En général dans ces deux premiers types de dispensaires, l'entrée se faisait par le solarium face auquel, à l'intérieur, se trouve un escalier qui séparait l'unité de soins de la demeure personnelle de l'infirmière. À gauche, l'entrée sert de petite salle d'attente; il y a un banc à même le mur ou quelques chaises et des crochets pour suspendre les vêtements. Cette petite salle donne sur une pièce, guère plus grande, qui servait de bureau à l'infirmière. On retrouvait, dans le bureau, une table de travail et deux chaises, une table d'examen, une série d'armoires avec un comptoir et d'autres armoires dessous, parfois des tablettes et, plus tard, un lavabo. Dans les armoires se trouvaient les médicaments, les livres de référence et les instruments de travail de l'infirmière: stéthoscope, appareil à pression, ventouses, trousse de premiers soins, trousse d'accouchement et autres. La résidence de l'infirmière, à droite de l'escalier, comprenait un salon et une cuisinette qui communiquaient avec la cuisine d'été et le garage d'où on pouvait sortir ou entrer.

 

Hôpital de Bourlamaque (1941)
Source : Coll. Raymond Séguin
Hôpital Saint-Sauveur (1950)
Source : Coll. SHVD-Armand Beaudoin






CONTRAT D'EMBAUCHE-TYPE

       

Les infirmières de colonies étaient choisies par le Ministère de la Santé pour prendre en charge une colonie. Le 27 décembre 1940, Eva Morin obtenait un contrat qui contenait 7 clauses. En voici les grandes lignes:

 

1.

Votre traitement sera de $60.00 par mois, à compter du 1er janvier 1941, mais vous devrez voir vous-même à vos frais de pension. Cependant, le dispensaire-résidence de la colonie où vous aurez à faire du travail, sera mis à votre disposition comme logement.

2.

Il est entendu que vous devrez prodiguer vos soins gratuitement à tous les colons et autres indigents de votre territoire.

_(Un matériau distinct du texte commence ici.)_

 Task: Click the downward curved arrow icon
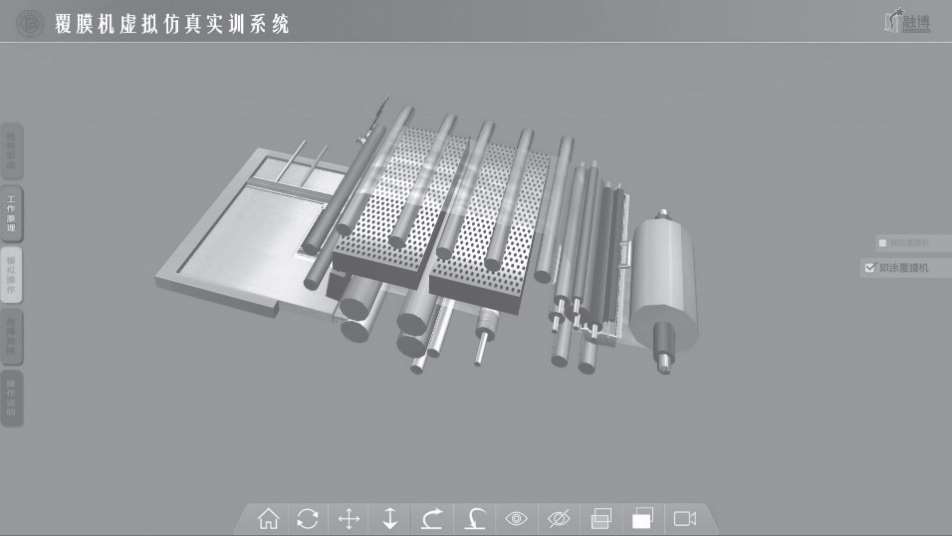[475, 518]
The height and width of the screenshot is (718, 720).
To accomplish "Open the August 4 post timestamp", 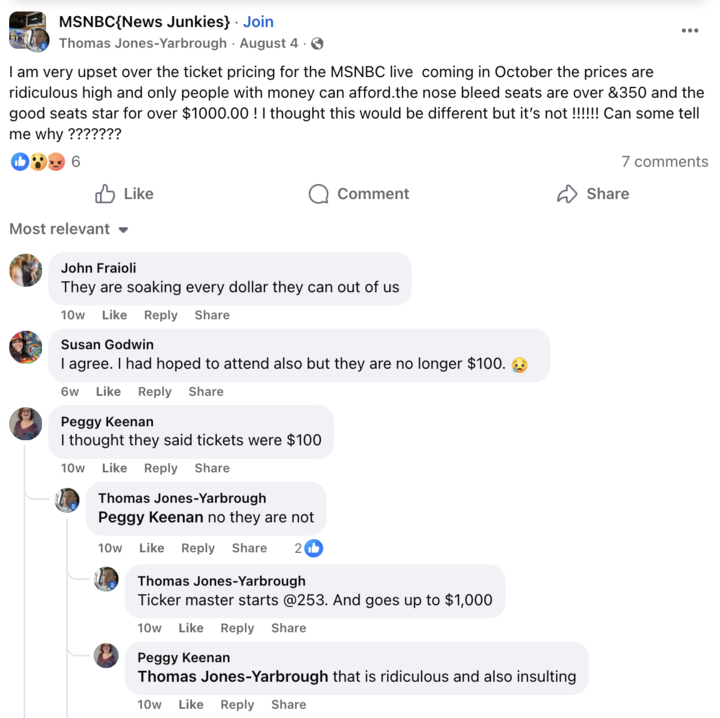I will pos(270,43).
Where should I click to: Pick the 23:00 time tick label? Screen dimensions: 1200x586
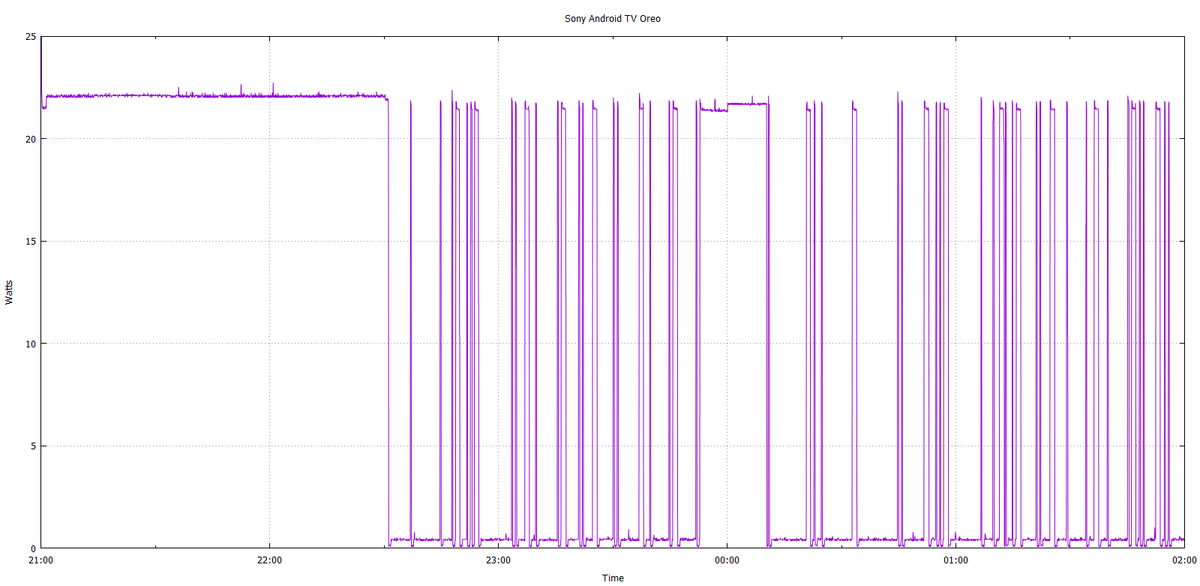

Mais afin d'éviter les abus, vous pourrez réclamer un montant juste et raisonnable à ceux qui seront en état de vous payer, comme compensation pour le prix des médicaments que vous aurez à distribuer. Vous pourrez aussi demander un prix raisonnable pour les accouchements, à toutes les personnes qui seront en mesure d'assumer cette obligation, selon l'état de fortune de chacun.

3.

Vous devrez vous efforcer de promouvoir en tout temps les principes généraux d'hygiène publique, surveiller attentivement l'éclosion des maladies contagieuses et donner les soins ordinaires aux colons indigents.

4.

Vous devrez faire savoir à la population que vous serez à sa disposition pour les consultations, chez-vous dans l'avant-midi, l'après-midi, vous devrez visiter les patients à domicile.

5.

Chaque samedi après-midi, vous devrez nous adresser ici un rapport du travail que vous aurez fait dans la semaine.

6.

Il faudra vous efforcer de réduire au strict nécessaire l'hospitalisation des patients. Dans chaque cas, indiquer bien clairement les raisons qui justifient l'hospitalisation et adresser une recommandation écrite de votre main à la Supérieure de l'hôpital.

7.

Quand à l'achat des médicaments et instruments de chirurgie, Monsieur le docteur Émile Martel vous en dressa une liste complète.